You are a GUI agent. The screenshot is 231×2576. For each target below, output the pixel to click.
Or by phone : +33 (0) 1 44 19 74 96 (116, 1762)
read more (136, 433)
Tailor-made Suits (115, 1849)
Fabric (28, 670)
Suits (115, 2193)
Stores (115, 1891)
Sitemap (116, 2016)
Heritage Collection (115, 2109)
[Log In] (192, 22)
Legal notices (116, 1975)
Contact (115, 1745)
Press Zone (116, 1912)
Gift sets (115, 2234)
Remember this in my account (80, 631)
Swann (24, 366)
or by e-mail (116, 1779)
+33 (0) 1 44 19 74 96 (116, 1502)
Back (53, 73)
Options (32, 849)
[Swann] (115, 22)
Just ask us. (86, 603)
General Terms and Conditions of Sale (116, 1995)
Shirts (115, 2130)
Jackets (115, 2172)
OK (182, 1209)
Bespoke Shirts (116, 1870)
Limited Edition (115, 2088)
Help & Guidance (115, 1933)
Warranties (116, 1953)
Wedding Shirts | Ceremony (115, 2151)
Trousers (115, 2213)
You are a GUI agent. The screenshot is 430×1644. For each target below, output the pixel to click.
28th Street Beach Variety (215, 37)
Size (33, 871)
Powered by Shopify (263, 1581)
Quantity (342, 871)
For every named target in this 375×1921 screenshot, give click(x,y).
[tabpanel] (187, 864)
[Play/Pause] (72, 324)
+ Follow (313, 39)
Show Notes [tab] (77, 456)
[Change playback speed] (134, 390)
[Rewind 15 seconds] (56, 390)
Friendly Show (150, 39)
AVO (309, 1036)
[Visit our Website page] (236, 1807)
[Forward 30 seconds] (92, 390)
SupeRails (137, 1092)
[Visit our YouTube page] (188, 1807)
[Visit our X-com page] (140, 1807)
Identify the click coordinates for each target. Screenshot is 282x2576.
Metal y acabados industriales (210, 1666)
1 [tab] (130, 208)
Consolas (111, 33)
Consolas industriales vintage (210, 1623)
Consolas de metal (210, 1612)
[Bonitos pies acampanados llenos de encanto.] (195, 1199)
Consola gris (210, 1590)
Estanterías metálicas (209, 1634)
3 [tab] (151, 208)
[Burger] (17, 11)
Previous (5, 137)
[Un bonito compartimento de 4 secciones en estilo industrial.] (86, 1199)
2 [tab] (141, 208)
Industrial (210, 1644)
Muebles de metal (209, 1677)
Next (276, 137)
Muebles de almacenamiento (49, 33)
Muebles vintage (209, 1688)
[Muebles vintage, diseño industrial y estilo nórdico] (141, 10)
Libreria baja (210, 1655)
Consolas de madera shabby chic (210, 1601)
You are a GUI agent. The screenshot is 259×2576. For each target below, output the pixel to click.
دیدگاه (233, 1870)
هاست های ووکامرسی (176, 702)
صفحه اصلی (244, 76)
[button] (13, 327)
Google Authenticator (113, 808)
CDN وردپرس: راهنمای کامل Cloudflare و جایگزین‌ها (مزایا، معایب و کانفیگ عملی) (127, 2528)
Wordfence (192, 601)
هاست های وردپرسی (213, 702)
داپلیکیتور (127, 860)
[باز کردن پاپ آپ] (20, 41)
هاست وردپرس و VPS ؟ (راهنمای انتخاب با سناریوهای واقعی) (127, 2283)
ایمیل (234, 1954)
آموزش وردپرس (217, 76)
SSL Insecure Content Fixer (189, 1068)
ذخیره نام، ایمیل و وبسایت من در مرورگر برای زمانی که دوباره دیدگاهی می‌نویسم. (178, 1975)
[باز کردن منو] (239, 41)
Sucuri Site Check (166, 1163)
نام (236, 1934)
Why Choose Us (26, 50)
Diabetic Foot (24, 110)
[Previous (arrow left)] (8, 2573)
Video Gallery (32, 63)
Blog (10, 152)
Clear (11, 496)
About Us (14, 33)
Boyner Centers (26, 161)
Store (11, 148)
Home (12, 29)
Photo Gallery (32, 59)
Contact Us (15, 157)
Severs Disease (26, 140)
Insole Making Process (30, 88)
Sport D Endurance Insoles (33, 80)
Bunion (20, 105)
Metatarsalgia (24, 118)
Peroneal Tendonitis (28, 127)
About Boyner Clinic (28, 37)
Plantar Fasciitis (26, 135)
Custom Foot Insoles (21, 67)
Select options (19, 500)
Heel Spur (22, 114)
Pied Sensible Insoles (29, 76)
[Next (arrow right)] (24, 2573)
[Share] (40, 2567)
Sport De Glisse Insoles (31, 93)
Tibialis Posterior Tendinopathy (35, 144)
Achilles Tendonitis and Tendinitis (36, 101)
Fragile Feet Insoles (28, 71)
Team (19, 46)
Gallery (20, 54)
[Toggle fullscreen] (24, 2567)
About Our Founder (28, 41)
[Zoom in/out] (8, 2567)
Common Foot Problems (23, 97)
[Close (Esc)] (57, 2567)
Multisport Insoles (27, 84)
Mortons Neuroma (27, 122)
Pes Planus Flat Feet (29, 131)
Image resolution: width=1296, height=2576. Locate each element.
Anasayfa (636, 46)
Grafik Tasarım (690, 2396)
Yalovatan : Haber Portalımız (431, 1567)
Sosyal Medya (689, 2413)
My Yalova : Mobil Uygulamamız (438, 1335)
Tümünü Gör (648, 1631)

^^^^

■ Problem
Nothing in the records may be left out; reproduce them exactly.

■ Response
You are a GUI agent. The screenshot is 231×2576. For each target below, output the pixel to click.
Or by phone : +33 (0) 1 44 19 74 96 (116, 1762)
read more (136, 433)
Tailor-made Suits (115, 1849)
Fabric (28, 670)
Suits (115, 2193)
Stores (115, 1891)
Sitemap (116, 2016)
Heritage Collection (115, 2109)
[Log In] (192, 22)
Legal notices (116, 1975)
Contact (115, 1745)
Press Zone (116, 1912)
Gift sets (115, 2234)
Remember this in my account (80, 631)
Swann (24, 366)
or by e-mail (116, 1779)
+33 (0) 1 44 19 74 96 (116, 1502)
Back (53, 73)
Options (32, 849)
[Swann] (115, 22)
Just ask us. (86, 603)
General Terms and Conditions of Sale (116, 1995)
Shirts (115, 2130)
Jackets (115, 2172)
OK (182, 1209)
Bespoke Shirts (116, 1870)
Limited Edition (115, 2088)
Help & Guidance (115, 1933)
Warranties (116, 1953)
Wedding Shirts | Ceremony (115, 2151)
Trousers (115, 2213)
You are a GUI agent. The screenshot is 430×1644. For each target below, output the pixel to click.
28th Street Beach Variety (215, 37)
Size (33, 871)
Powered by Shopify (263, 1581)
Quantity (342, 871)
For every named target in this 375×1921 screenshot, give click(x,y).
[tabpanel] (187, 864)
[Play/Pause] (72, 324)
+ Follow (313, 39)
Show Notes [tab] (77, 456)
[Change playback speed] (134, 390)
[Rewind 15 seconds] (56, 390)
Friendly Show (150, 39)
AVO (309, 1036)
[Visit our Website page] (236, 1807)
[Forward 30 seconds] (92, 390)
SupeRails (137, 1092)
[Visit our YouTube page] (188, 1807)
[Visit our X-com page] (140, 1807)
Identify the click coordinates for each target. Screenshot is 282x2576.
Metal y acabados industriales (210, 1666)
1 [tab] (130, 208)
Consolas (111, 33)
Consolas industriales vintage (210, 1623)
Consolas de metal (210, 1612)
[Bonitos pies acampanados llenos de encanto.] (195, 1199)
Consola gris (210, 1590)
Estanterías metálicas (209, 1634)
3 [tab] (151, 208)
[Burger] (17, 11)
Previous (5, 137)
[Un bonito compartimento de 4 secciones en estilo industrial.] (86, 1199)
2 [tab] (141, 208)
Industrial (210, 1644)
Muebles de metal (209, 1677)
Next (276, 137)
Muebles de almacenamiento (49, 33)
Muebles vintage (209, 1688)
[Muebles vintage, diseño industrial y estilo nórdico] (141, 10)
Libreria baja (210, 1655)
Consolas de madera shabby chic (210, 1601)
You are a GUI agent. The screenshot is 259×2576. For each target below, output the pixel to click.
دیدگاه (233, 1870)
هاست های ووکامرسی (176, 702)
صفحه اصلی (244, 76)
[button] (13, 327)
Google Authenticator (113, 808)
CDN وردپرس: راهنمای کامل Cloudflare و جایگزین‌ها (مزایا، معایب و کانفیگ عملی) (127, 2528)
Wordfence (192, 601)
هاست های وردپرسی (213, 702)
داپلیکیتور (127, 860)
[باز کردن پاپ آپ] (20, 41)
هاست وردپرس و VPS ؟ (راهنمای انتخاب با سناریوهای واقعی) (127, 2283)
ایمیل (234, 1954)
آموزش وردپرس (217, 76)
SSL Insecure Content Fixer (189, 1068)
ذخیره نام، ایمیل و وبسایت من در مرورگر برای زمانی که دوباره دیدگاهی می‌نویسم. (178, 1975)
[باز کردن منو] (239, 41)
Sucuri Site Check (166, 1163)
نام (236, 1934)
Why Choose Us (26, 50)
Diabetic Foot (24, 110)
[Previous (arrow left)] (8, 2573)
Video Gallery (32, 63)
Blog (10, 152)
Clear (11, 496)
About Us (14, 33)
Boyner Centers (26, 161)
Store (11, 148)
Home (12, 29)
Photo Gallery (32, 59)
Contact Us (15, 157)
Severs Disease (26, 140)
Insole Making Process (30, 88)
Sport D Endurance Insoles (33, 80)
Bunion (20, 105)
Metatarsalgia (24, 118)
Peroneal Tendonitis (28, 127)
About Boyner Clinic (28, 37)
Plantar Fasciitis (26, 135)
Custom Foot Insoles (21, 67)
Select options (19, 500)
Heel Spur (22, 114)
Pied Sensible Insoles (29, 76)
[Next (arrow right)] (24, 2573)
[Share] (40, 2567)
Sport De Glisse Insoles (31, 93)
Tibialis Posterior Tendinopathy (35, 144)
Achilles Tendonitis and Tendinitis (36, 101)
Fragile Feet Insoles (28, 71)
Team (19, 46)
Gallery (20, 54)
[Toggle fullscreen] (24, 2567)
About Our Founder (28, 41)
[Zoom in/out] (8, 2567)
Common Foot Problems (23, 97)
[Close (Esc)] (57, 2567)
Multisport Insoles (27, 84)
Mortons Neuroma (27, 122)
Pes Planus Flat Feet (29, 131)
Image resolution: width=1296, height=2576. Locate each element.
Anasayfa (636, 46)
Grafik Tasarım (690, 2396)
Yalovatan : Haber Portalımız (431, 1567)
Sosyal Medya (689, 2413)
My Yalova : Mobil Uygulamamız (438, 1335)
Tümünü Gör (648, 1631)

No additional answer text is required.